Getting started with DDL
WML CE Distributed Deep Learning (or
DDL) is a MPI-based communication library, which is specifically optimized for deep learning
training. An application integrated with DDL becomes an MPI-application, which will allow the use of
the ddlrun
command to invoke the job in parallel across a cluster of systems. DDL
understands multi-tier network environment and uses different libraries (for example NCCL) and
algorithms to get the best performance in multi-node, multi-GPU environments.
Initial set up
Some configuration steps are common to all use of DDL:
- WML CE frameworks must be installed at the same version on all nodes in the DDL cluster.
- The DDL master node must be able to log in to all the nodes in the cluster by using ssh keys.

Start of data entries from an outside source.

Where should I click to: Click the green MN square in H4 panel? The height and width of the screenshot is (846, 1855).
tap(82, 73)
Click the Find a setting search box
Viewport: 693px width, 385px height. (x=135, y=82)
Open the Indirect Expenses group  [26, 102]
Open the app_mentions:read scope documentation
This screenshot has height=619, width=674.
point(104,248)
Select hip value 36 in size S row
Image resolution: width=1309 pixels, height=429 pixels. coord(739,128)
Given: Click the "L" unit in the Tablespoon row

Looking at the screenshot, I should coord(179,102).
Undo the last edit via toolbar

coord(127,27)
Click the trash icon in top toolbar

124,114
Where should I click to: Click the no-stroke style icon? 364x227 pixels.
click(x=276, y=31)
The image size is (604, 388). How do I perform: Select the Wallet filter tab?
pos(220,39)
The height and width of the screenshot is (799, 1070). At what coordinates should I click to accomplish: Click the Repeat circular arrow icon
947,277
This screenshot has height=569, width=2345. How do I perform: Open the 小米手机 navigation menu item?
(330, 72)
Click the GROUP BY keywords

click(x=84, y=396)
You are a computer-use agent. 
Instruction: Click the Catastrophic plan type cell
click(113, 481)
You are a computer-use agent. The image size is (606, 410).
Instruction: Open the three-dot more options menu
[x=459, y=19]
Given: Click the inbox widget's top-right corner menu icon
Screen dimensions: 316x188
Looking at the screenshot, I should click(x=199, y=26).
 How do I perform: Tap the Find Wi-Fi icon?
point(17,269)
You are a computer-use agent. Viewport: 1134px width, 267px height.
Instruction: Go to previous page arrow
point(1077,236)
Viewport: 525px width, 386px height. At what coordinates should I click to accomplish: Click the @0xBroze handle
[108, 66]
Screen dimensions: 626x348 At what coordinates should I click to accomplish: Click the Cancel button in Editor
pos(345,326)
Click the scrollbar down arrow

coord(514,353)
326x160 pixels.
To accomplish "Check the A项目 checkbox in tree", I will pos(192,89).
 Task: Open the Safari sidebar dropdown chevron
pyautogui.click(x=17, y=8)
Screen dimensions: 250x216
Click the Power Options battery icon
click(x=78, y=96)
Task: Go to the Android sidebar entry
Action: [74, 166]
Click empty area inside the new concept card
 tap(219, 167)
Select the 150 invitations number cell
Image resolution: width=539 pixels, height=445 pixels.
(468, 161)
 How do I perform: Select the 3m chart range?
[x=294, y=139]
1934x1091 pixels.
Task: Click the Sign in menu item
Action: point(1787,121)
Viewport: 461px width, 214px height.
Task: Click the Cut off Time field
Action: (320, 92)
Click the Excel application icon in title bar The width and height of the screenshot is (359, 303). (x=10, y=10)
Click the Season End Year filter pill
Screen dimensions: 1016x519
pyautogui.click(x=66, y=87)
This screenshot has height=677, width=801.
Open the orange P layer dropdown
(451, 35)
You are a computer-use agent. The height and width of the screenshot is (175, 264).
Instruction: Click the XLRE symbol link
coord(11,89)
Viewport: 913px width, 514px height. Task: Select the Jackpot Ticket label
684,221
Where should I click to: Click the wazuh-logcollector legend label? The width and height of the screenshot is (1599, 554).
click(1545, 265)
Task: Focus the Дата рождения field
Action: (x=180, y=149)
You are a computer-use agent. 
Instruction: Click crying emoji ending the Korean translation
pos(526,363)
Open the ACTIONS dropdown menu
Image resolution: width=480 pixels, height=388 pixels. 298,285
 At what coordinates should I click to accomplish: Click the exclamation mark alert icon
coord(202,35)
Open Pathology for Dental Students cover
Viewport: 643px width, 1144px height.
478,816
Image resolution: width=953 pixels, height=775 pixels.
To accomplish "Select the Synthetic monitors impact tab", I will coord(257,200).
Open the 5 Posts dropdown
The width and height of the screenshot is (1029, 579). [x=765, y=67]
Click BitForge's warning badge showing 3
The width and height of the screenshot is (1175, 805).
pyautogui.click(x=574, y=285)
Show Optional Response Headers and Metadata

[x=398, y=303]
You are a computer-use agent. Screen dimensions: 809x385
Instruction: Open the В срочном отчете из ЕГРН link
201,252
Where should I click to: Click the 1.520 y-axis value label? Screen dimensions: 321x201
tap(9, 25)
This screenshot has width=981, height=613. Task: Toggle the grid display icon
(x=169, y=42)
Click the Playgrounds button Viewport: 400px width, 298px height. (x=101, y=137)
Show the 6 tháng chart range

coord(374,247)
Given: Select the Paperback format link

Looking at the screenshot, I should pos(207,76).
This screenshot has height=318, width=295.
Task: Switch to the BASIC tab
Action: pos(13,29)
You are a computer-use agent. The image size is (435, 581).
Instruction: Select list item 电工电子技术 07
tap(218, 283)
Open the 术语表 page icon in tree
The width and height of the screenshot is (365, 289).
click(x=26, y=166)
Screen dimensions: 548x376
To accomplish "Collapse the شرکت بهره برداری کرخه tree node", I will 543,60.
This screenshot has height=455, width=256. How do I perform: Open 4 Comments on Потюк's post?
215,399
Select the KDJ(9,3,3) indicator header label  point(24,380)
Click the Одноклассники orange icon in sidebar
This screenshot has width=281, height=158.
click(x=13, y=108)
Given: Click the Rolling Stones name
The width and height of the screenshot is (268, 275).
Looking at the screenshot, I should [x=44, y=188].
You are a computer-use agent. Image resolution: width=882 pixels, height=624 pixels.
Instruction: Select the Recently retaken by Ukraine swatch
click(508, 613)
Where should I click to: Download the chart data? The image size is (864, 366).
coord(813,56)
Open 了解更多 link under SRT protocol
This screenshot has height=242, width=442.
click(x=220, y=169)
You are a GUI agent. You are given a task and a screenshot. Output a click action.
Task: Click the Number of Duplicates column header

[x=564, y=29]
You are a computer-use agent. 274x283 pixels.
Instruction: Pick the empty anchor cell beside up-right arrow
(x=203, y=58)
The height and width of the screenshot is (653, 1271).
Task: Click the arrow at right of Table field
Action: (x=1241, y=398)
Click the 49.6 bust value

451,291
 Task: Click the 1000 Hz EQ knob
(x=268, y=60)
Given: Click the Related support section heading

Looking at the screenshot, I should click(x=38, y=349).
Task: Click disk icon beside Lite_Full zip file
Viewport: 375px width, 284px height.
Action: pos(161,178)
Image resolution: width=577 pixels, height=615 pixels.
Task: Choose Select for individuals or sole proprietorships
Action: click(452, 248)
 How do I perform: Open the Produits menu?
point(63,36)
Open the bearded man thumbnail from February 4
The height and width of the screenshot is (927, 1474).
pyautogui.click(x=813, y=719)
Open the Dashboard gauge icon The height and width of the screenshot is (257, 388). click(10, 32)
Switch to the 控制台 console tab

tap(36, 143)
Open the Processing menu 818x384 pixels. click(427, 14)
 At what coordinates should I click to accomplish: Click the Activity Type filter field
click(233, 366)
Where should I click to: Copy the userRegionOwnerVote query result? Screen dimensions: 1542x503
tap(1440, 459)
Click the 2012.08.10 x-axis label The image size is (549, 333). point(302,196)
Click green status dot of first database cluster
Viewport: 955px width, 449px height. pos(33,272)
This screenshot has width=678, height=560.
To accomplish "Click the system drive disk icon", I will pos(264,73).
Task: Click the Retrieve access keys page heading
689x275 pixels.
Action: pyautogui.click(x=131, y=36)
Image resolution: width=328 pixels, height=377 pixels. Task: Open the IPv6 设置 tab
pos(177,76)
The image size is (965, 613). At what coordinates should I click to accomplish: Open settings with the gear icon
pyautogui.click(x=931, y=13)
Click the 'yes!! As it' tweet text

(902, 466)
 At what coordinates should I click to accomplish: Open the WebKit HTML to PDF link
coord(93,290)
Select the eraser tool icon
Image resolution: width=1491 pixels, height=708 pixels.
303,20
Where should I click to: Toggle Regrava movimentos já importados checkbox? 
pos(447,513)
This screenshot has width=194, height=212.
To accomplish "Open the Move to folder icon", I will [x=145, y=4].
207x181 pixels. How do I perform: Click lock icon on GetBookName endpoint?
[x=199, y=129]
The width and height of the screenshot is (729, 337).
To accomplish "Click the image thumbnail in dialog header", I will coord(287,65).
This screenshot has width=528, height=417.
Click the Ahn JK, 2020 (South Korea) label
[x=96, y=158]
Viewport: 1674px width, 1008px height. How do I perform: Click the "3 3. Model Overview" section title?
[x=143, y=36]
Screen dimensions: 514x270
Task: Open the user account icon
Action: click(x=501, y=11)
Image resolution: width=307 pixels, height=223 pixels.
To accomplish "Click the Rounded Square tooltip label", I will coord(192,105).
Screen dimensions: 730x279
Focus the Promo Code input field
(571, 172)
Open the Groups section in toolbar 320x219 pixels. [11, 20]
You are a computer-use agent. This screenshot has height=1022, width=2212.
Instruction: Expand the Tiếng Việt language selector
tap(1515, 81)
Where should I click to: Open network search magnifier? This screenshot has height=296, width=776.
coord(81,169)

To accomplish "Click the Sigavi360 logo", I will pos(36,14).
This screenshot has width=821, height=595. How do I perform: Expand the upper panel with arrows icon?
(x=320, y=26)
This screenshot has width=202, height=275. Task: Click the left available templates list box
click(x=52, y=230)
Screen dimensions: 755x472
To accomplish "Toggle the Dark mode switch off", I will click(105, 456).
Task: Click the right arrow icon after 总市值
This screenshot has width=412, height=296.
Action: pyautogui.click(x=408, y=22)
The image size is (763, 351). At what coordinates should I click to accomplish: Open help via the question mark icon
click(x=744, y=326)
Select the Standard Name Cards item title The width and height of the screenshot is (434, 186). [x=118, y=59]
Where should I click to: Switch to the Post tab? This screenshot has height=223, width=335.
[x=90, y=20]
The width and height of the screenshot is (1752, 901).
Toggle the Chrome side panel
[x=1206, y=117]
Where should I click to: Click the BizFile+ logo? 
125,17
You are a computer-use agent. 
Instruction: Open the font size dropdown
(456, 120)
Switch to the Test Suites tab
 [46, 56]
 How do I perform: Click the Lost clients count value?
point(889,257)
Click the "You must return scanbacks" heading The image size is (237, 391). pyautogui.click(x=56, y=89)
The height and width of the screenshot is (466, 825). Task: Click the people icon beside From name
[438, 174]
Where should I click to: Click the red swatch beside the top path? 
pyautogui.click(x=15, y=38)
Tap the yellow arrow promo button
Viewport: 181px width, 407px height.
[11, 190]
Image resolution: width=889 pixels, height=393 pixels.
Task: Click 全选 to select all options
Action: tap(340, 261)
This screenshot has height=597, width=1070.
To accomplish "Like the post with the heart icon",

Keys can be created and added by:
- Generate ssh private/public key pair on the master node by
using:
ssh-keygen
- Copy the generated public key in
~/.ssh/id_rsa.pub
to all the nodes’~./ssh/authorized_keys
file:ssh-copy-id -i ~/.ssh/id_rsa.pub $USER@$HOST
- Generate ssh private/public key pair on the master node by
using:
- Linux system firewalls might need to be adjusted to pass
MPI traffic. This adjustment might be done broadly as shown. Note: Opening only required ports would be more secure. Required ports vary with configuration.
sudo iptables -A INPUT -p tcp --dport 1024:65535 -j ACCEPT